Rows showing where targets appear
────────────────
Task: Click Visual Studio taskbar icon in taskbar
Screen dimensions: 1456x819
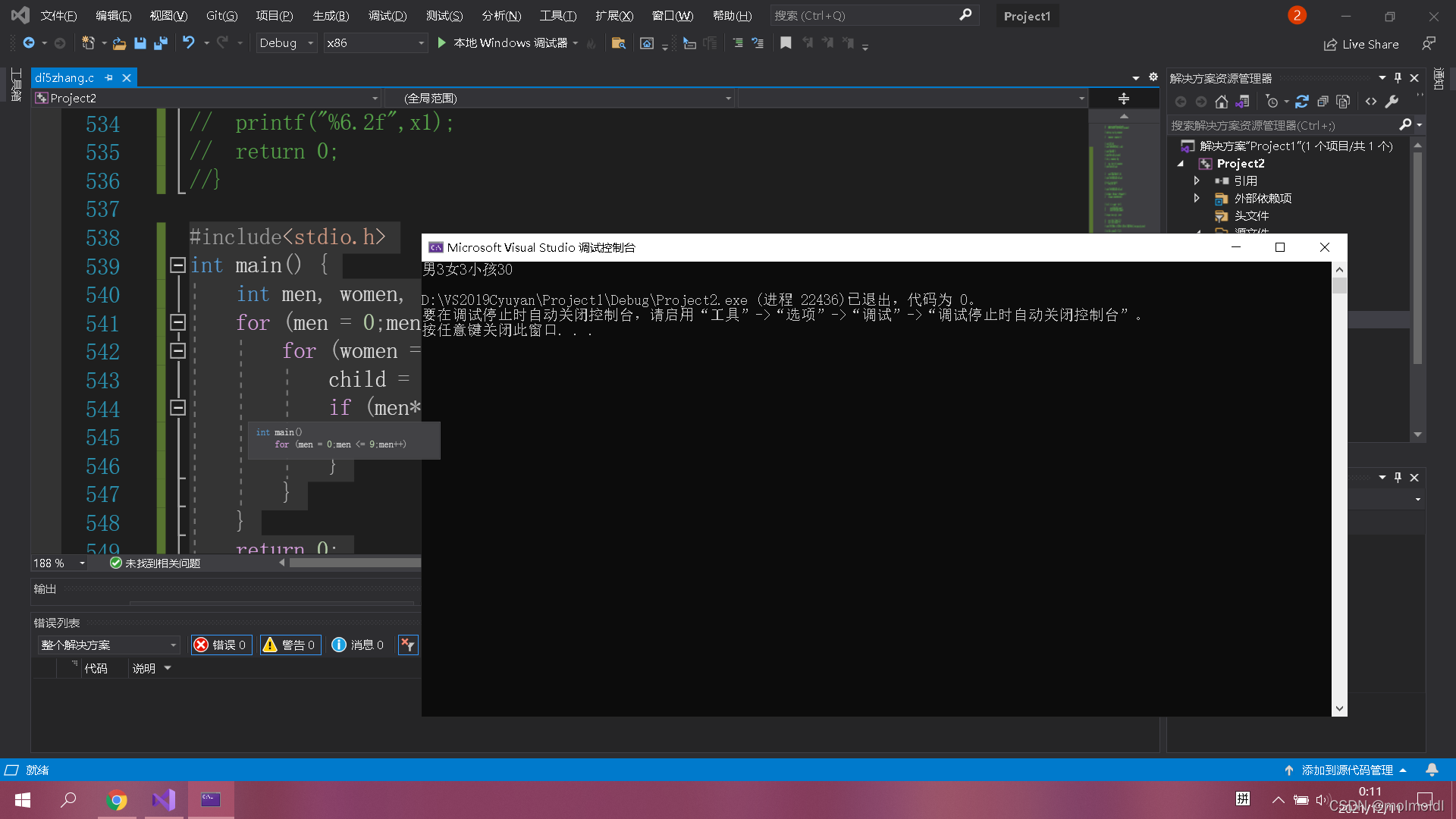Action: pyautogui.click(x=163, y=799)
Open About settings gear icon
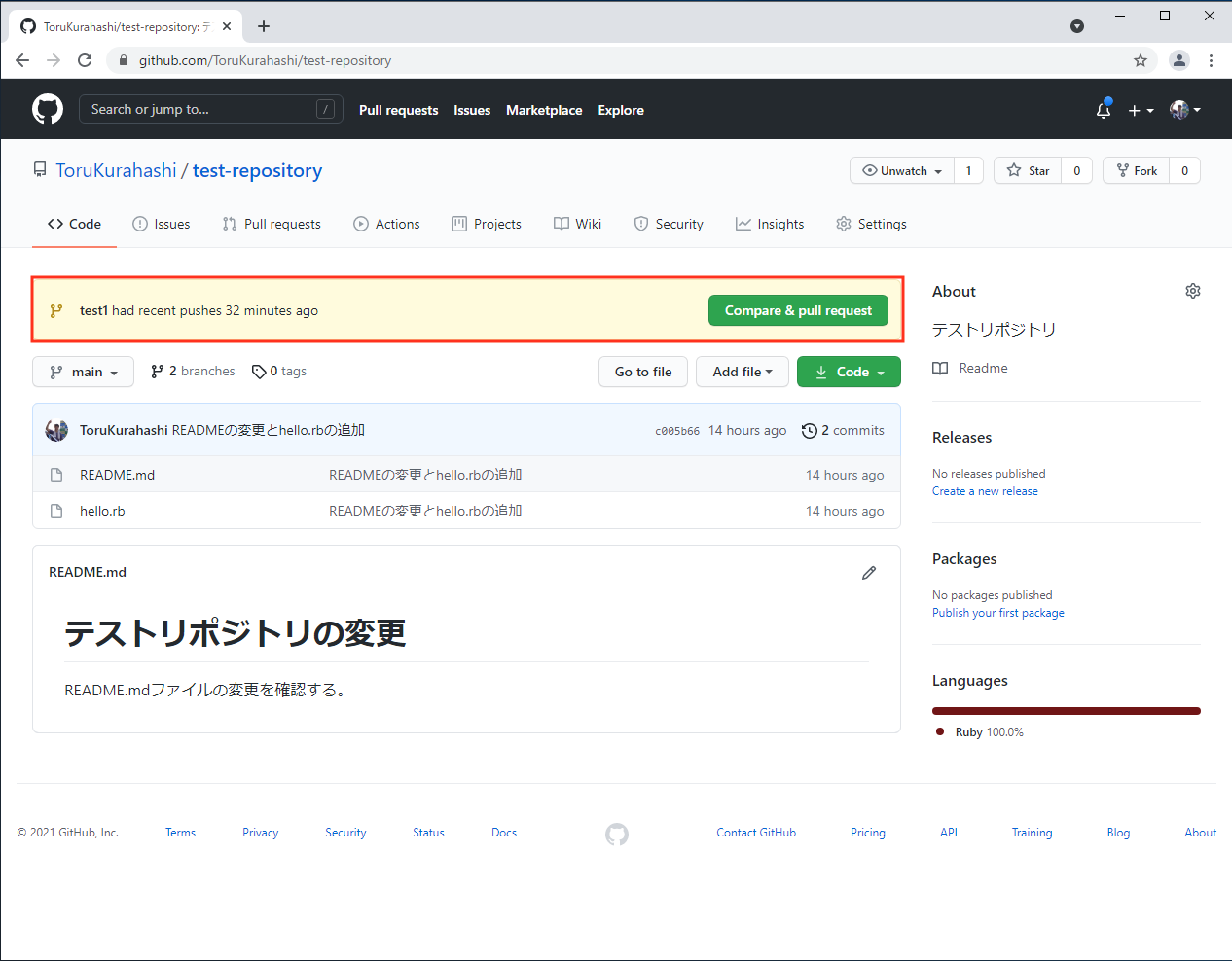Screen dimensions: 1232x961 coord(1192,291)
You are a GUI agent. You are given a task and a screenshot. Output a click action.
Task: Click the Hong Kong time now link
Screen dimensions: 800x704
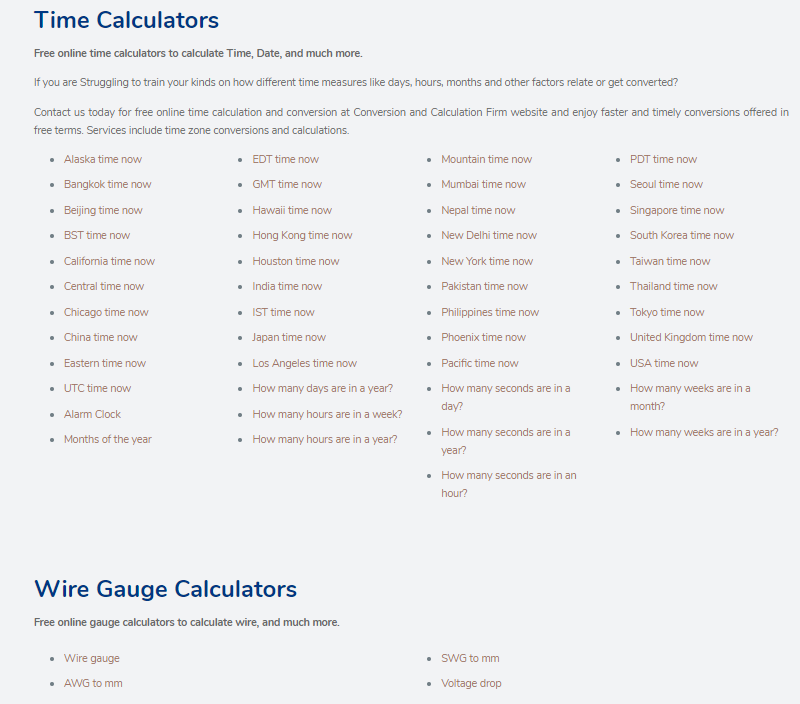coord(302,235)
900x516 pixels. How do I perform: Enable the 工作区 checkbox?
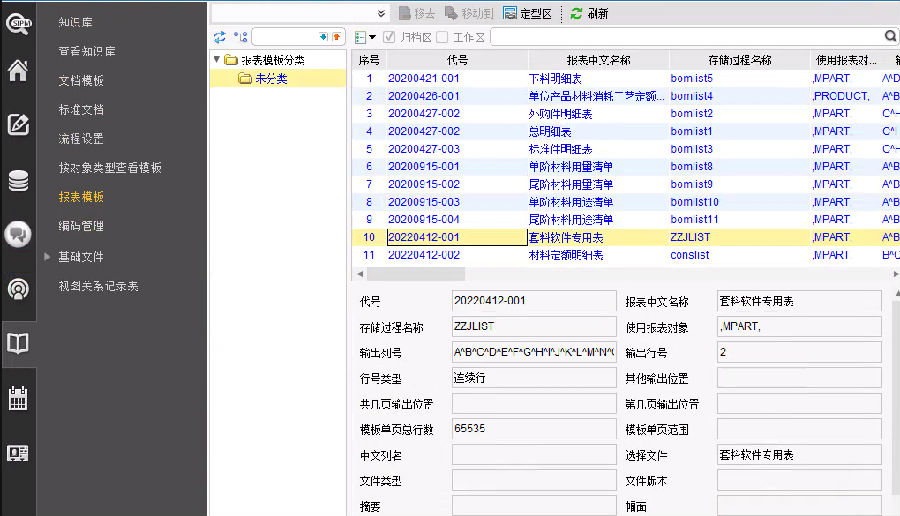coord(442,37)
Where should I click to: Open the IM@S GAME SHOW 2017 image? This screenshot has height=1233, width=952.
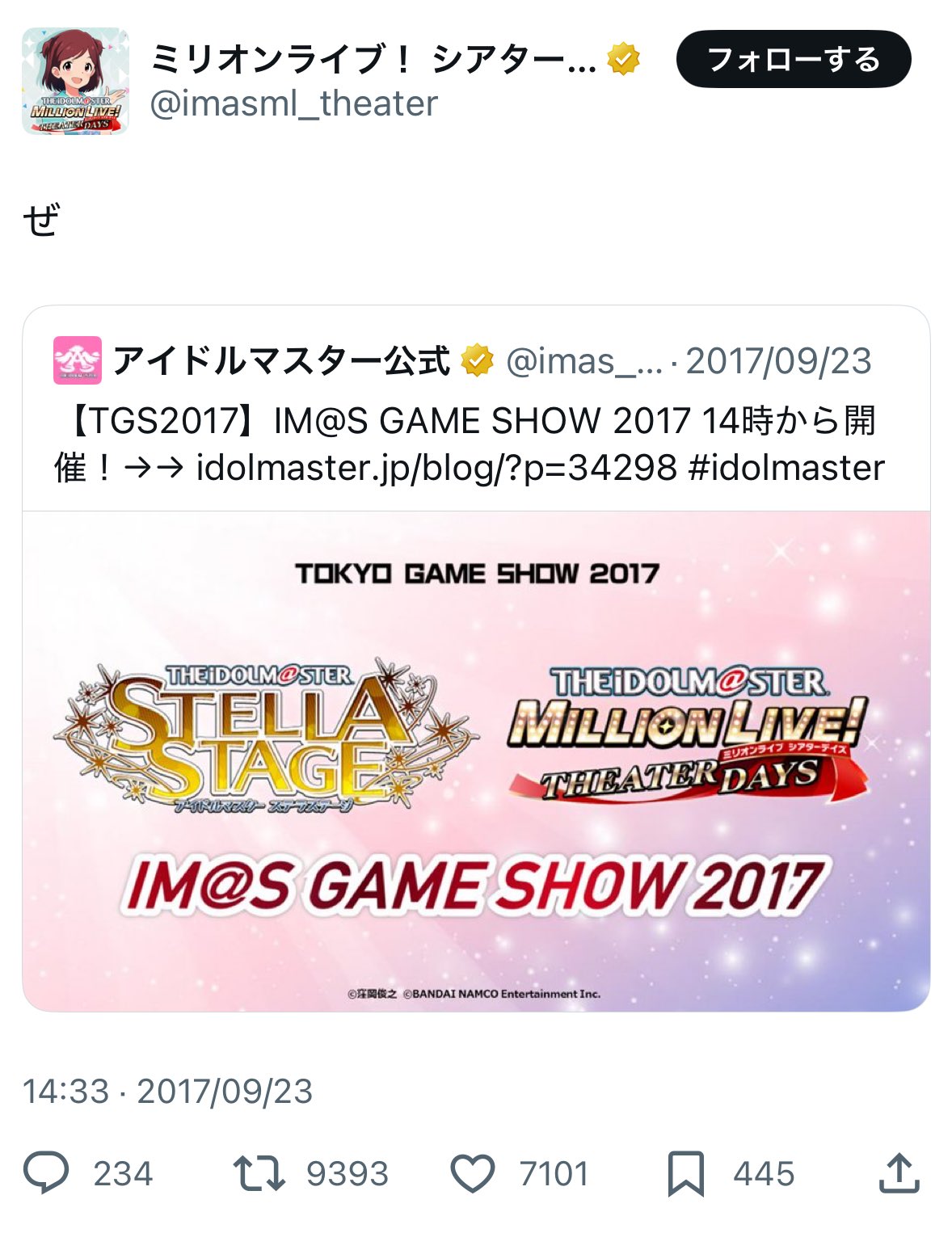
────────────────
→ Problem details
List each line of the listing above that contains the word "icon".

→ Solution below
Task: Click Visual Studio taskbar icon in taskbar
Open About settings gear icon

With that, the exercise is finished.